Senior government officials and scientists are concerned there could now be up to 150,000 infections daily across the country despite the imposition of a third national lockdown.
It suggests that the prevalence of the virus in the community is much more widespread than it was in the first wave and that the current restrictions may only result in a plateau or slow decline in the number of cases and deaths rather than the sharp drop seen in April.
While deaths are expected to begin falling in February, it means that restrictions may have to remain in place longer even with the rollout of the vaccination programme.
The figure of 1,325 deaths reported on Friday surpassed the previous record of 1,224 set on 21 April 2020, and brings the official total for deaths within 28 days of a positive test to 79,833.
Labour leader Keir Starmer described the record death toll as a “tragedy” and added: “It was not bad luck and it was not inevitable. The government must do everything it can to vaccinate Britain.”
The number of daily positive tests also surged to a new record of 68,053, bringing the UK total up to 2,957,472, according to the Department of Health and Social Care, as it emerged that the new variant of Covid-19 could account for more than 60 per cent of cases.
Scientists have estimated the rate of transmission had increased across the country, with the R number now estimated to be between 1 and 1.4, and the government launched a major advertising campaign urging the public to “act like you’ve got it” and stay at home.
More than half of all major hospital trusts in England currently have more Covid-19 patients than at the peak of the first wave of the virus, with more than 29,200 Covid patients in hospitals across the country.
On Friday London mayor Sadiq Khan declared a major incident in the capital because hospitals are “at risk of being overwhelmed”, with beds likely to run out within the next two weeks.
Warning that the virus was “out of control”, Mr Khan said that as many as one in 30 people now have Covid-19 in some parts of the capital.
Hospitals across London have been forced to open up extra beds in operating theatres and other wards with more than 7,000 Covid patients in beds across the capital. In some hospitals more than half of all beds are taken up by coronavirus patients.
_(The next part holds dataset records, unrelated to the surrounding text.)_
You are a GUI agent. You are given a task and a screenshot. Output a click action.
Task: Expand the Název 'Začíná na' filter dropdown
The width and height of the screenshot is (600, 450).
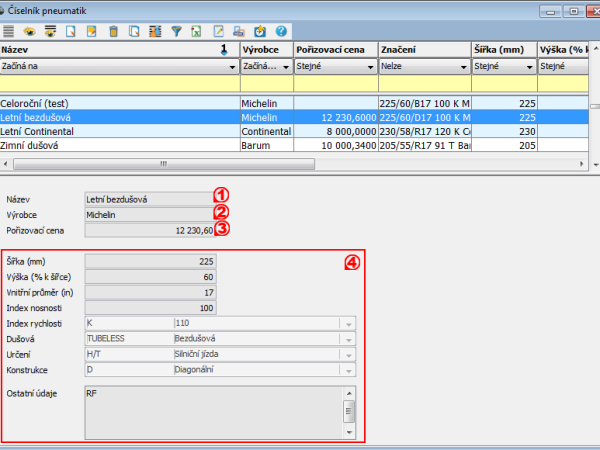[x=229, y=67]
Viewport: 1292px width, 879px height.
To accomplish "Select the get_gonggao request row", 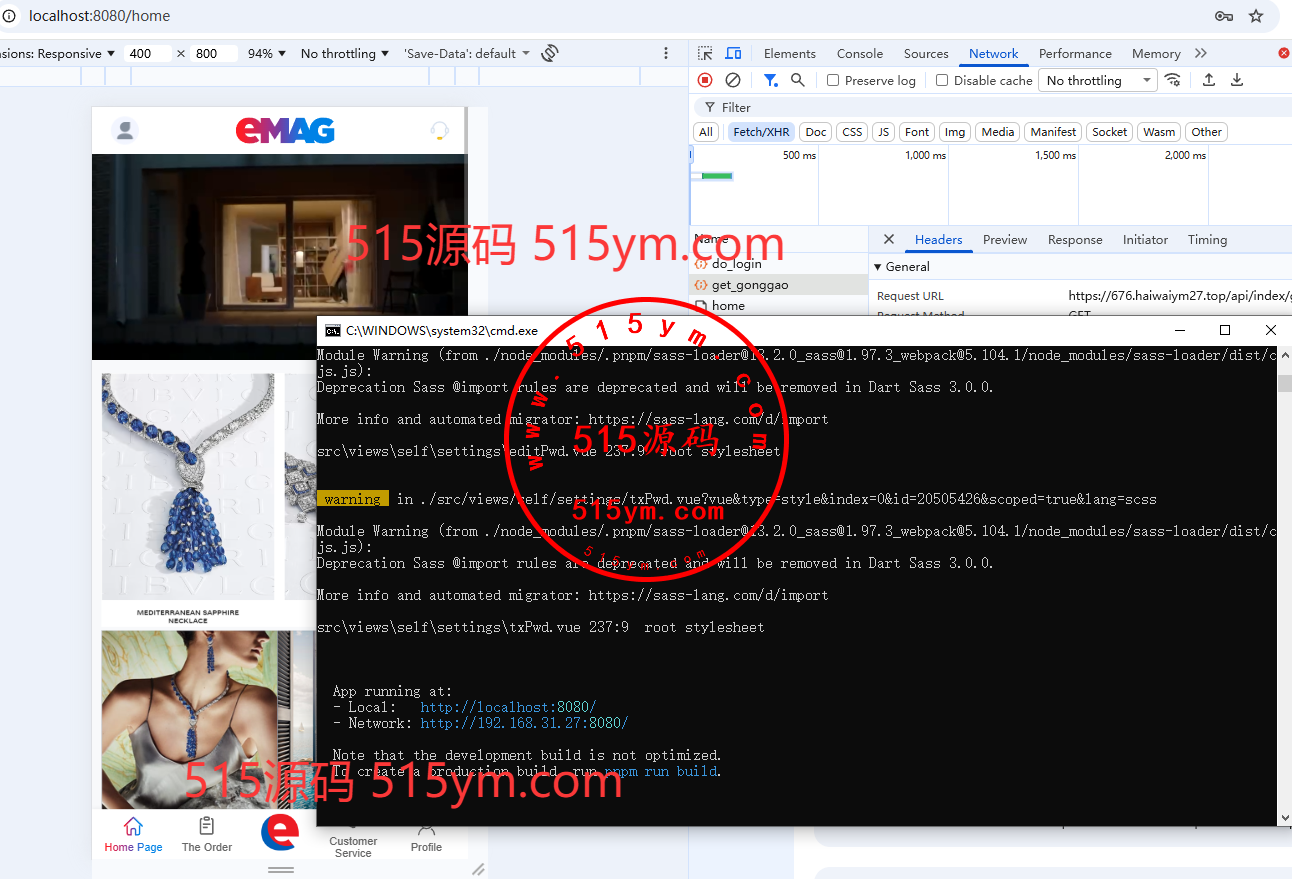I will coord(750,285).
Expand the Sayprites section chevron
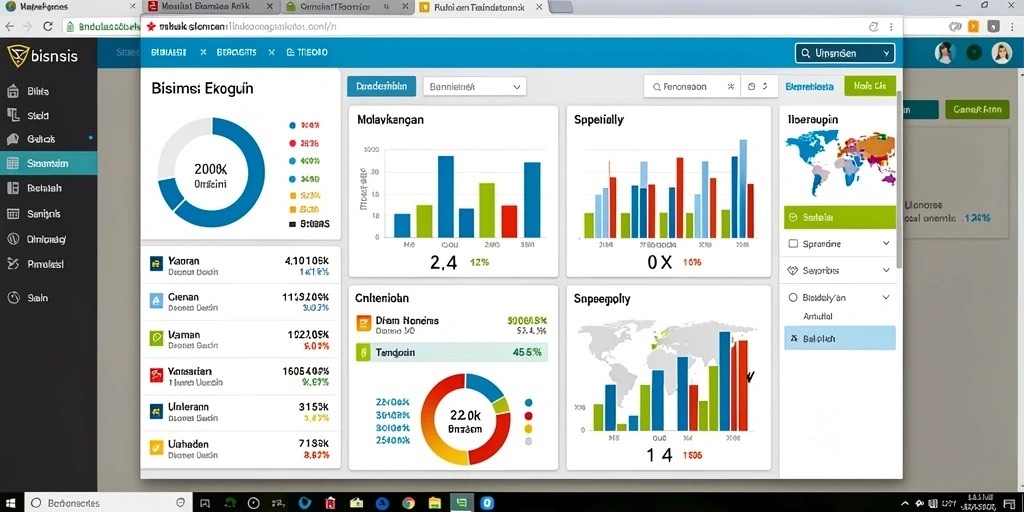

Hundreds of cancer operations are being cancelled in the city and an urgent appeal has gone out for nurses and doctors across London to work at the Nightingale in east London’s Excel Centre, which will take recovering patients who are no longer testing positive for Covid.
Chris Whitty, England’s chief medical officer, tweeted: “The situation in the NHS is very serious and the number of people in intensive care is rising rapidly. We must all take the lockdown very seriously.”
The latest case and death figures contain some deaths that took place over the Christmas and new year period due to a lag in reporting recent data.
Separate figures kept by the UK’s statistics agencies show that there were 82,624 deaths with the coronavirus mentioned as a cause as of 18 December, which when added to more recent data suggests there have now been 95,000 deaths involving Covid-19. The government’s official death toll of 79,833 relates to those who died within 28 days of a positive test.
Shadow health secretary Jonathan Ashcroft, commenting on the record number of deaths, said: “Boris Johnson should have locked down sooner.”
Meanwhile a third vaccine, from US biotech firm Moderna, was approved for use in the UK by the Medicines and Healthcare products Regulatory Agency.
Nearly 1.3m people had been vaccinated by 3 January, according to official figures, following the approval of the Pfizer/BioNTech and Oxford/AstraZeneca jabs.